* Given text:
-.-.-

You can read more about Lcpl. Joshua T. Twigg here.

LCPL Timothy M. Jackson

According to the Fallen Heroes Project, Lcpl. Jackson was from Corbin, Kentucky. He was also known as “Matt” 

Lcpl. Jackson had a dream of becoming a Marine and previously participated in the JROTC program. 

Before deploying to Afghanistan, Lcpl. Jackson previously deployed to Iraq. 

He died while conducting combat operations in Helmand Province, Afghanistan after he encountered an improvised explosive device (IED). 

Lcpl. Jackson was just 22 years old. 

You can read more about Lcpl. Jackson here.

LCPL. Terry E. Honeycutt Jr.

Lcpl. Honeycutt was from Waldorf, Maryland. He had a dream of being a Marine since middle school and after just high school graduation he headed off to boot camp.

Lcpl. Honeycutt liked to play the guitar and drums in which he taught himself.

He died from wounds he received while conducting combat operations in Helmand Province, Afghanistan. 

He left behind his family and many friends that loved him.

He was just 19 years old.

You can read more about Lcpl. Honeycutt here.

LCPL. Dakota R. Huse

Lcpl. Huse was from Greenwood, Louisiana. He was known to have a special bond with his brother and they would often would do things together during their teenage years. 

Lcpl. Huse was known to be caring, compassionate and dedicated to his family. 

He was on foot parole in Helmand Province, Afghanistan when he was injured by an improvised explosive device (IED). 

Lcpl. Huse left behind his mother, siblings, and many extended family members that loved him dearly. 

Lcpl. Huse was just 19 years old. 

You can read more about Lcpl. Huse here. 

LCPL. Michael E. Geary

Lcpl. Geary was from Concord, New Hampshire, but was born in Massachusetts. 

He moved to New Hampshire after losing his father when he was young. After September 11th occurred, Lcpl. Geary was deeply impacted and wanted to join the military. 

Lcpl. Geary was known for protecting others and volunteered often for point duty while in Afghanistan, which resulted in Lcpl. Geary losing his life from a sniper during an ambush.

Lcpl. Geary was just 20 years old. 

You can read more about Lcpl Geary here.

LCPL. Maung P. Htaik

Lcpl. Htaik was from Hagerstown, Maryland. He was also known as Sam. Lcpl Htaik was born in Yangon, Myanmar. 

He moved to Singapore in 1998 and then to the United states in 2002 for a better education. 

Lcpl. Htaik was a devout Christian.

He died while conducting combat operations in Helmand Province, Afghanistan.

Lcpl. Htaik was just 20 years old. 

You can read more about Lcpl. Htaik here.

LCPL. Joseph R. Giese

Lcpl. Gisese was from Winder, Georgia. He died while conducting combat operations in Helmand Province, Afghanistan. 

Before deploying to Afghanistan, he was previously deployed in 2008 to support Operation Iraqi Freedom. 

Lcpl. Gisese left behind his wife, parents and siblings.

-.-.-

Stored entries
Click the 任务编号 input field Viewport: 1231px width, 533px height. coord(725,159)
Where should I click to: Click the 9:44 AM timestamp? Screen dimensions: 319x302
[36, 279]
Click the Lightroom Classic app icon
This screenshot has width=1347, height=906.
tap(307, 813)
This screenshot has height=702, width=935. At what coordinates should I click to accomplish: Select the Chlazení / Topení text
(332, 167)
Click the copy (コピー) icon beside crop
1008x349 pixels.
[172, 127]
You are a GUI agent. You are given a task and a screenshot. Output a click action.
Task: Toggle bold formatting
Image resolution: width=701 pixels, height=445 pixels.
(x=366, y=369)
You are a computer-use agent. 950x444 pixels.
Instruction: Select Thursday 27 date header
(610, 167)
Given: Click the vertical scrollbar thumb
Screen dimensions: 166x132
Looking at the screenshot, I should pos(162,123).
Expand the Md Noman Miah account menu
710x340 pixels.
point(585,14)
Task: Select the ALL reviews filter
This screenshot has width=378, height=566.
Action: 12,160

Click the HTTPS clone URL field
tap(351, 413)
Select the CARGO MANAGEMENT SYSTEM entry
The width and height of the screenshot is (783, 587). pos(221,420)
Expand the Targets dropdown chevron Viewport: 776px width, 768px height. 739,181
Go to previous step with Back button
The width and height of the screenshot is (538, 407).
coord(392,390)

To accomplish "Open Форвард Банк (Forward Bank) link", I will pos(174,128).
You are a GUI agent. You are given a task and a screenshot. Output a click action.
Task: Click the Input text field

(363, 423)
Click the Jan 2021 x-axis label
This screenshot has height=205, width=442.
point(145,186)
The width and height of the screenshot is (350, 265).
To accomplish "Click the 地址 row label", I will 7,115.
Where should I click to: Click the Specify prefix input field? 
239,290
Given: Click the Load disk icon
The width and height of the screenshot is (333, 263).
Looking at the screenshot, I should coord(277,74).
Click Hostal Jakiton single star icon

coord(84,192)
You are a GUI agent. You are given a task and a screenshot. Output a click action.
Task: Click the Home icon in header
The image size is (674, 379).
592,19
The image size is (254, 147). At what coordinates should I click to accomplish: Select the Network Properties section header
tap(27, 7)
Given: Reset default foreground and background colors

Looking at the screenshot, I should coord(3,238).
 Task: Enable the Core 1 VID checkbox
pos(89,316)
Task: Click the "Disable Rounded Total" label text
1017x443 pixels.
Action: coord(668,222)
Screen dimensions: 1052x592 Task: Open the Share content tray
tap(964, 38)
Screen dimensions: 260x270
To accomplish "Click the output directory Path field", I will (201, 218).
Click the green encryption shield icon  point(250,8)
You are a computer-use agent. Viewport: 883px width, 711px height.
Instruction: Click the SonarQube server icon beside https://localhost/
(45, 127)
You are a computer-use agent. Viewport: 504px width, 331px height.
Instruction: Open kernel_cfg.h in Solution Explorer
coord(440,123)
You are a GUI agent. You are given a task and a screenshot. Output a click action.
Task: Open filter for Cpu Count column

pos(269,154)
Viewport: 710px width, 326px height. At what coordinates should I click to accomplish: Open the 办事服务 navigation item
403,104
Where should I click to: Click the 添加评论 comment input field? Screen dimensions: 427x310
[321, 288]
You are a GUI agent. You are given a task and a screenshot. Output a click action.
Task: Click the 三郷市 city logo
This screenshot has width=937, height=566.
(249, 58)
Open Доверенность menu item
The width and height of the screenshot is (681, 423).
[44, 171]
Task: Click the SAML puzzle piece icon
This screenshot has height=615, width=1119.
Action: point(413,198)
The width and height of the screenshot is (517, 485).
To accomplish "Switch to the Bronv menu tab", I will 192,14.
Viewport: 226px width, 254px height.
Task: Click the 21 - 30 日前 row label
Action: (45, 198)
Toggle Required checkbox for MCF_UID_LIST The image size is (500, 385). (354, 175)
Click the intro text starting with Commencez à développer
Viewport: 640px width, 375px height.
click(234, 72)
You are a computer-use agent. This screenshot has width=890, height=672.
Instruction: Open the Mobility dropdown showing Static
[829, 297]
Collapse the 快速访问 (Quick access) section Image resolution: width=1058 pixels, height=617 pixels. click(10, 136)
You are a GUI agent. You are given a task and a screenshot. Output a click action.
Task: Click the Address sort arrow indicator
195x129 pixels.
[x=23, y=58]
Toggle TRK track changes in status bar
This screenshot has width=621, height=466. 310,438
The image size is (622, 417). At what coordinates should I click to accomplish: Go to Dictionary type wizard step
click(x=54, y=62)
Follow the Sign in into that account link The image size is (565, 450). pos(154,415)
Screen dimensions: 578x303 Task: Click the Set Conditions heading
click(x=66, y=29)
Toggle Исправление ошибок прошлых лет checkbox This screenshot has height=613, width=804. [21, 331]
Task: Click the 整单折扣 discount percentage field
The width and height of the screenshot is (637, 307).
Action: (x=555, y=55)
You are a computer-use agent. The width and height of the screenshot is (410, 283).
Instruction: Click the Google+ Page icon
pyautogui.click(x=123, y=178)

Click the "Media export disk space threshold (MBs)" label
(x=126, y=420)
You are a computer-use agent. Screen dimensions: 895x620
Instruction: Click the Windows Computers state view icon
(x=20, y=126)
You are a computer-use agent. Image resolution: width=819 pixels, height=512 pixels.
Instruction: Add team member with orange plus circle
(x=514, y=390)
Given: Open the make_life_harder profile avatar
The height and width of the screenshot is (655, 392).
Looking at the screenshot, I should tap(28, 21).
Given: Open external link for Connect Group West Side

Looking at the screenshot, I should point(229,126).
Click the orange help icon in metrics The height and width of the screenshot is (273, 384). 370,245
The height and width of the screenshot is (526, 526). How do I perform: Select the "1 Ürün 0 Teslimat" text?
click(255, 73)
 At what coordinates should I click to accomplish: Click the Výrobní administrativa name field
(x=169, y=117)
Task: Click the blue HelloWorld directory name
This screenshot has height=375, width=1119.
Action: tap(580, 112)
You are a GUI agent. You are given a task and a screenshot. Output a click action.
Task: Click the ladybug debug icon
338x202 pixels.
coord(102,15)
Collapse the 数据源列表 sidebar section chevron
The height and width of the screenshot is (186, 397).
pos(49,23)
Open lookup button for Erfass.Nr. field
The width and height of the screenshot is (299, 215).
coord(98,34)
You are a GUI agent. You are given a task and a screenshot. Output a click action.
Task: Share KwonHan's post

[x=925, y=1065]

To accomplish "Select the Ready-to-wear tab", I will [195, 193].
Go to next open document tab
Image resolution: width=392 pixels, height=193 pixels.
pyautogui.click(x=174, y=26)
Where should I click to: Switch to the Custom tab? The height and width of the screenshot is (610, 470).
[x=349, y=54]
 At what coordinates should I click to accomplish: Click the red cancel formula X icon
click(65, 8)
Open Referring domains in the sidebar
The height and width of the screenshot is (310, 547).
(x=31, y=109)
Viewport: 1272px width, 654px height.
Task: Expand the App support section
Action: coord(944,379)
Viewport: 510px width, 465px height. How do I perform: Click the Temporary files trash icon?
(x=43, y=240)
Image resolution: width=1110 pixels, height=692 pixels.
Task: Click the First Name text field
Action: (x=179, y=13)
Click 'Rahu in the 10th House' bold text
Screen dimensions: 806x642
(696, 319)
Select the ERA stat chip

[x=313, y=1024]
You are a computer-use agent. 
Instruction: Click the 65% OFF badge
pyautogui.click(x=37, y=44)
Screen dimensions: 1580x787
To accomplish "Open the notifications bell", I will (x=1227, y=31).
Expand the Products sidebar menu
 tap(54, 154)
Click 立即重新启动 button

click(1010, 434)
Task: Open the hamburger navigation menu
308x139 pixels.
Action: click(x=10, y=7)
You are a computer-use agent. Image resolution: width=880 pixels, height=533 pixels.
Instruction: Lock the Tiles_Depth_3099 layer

-.-.-

* Tasks and exercises:
1. Condense the paragraph of the memorial text beginning "Lcpl. Honeycutt was from Waldorf, Maryland" into a single shorter sentence that keeps its main facts.
2. Repeat word for word the part of the memorial text that opens with the words containing "He died from" and closes with "that loved him.".
The material has no connection to the memorial text.

* Solutions below:
1. Lcpl. Honeycutt, of Waldorf, Maryland, had wanted to be a Marine since middle school and went to boot camp right after graduating from high school.

2.
He died from wounds he received while conducting combat operations in Helmand Province, Afghanistan. 

He left behind his family and many friends that loved him.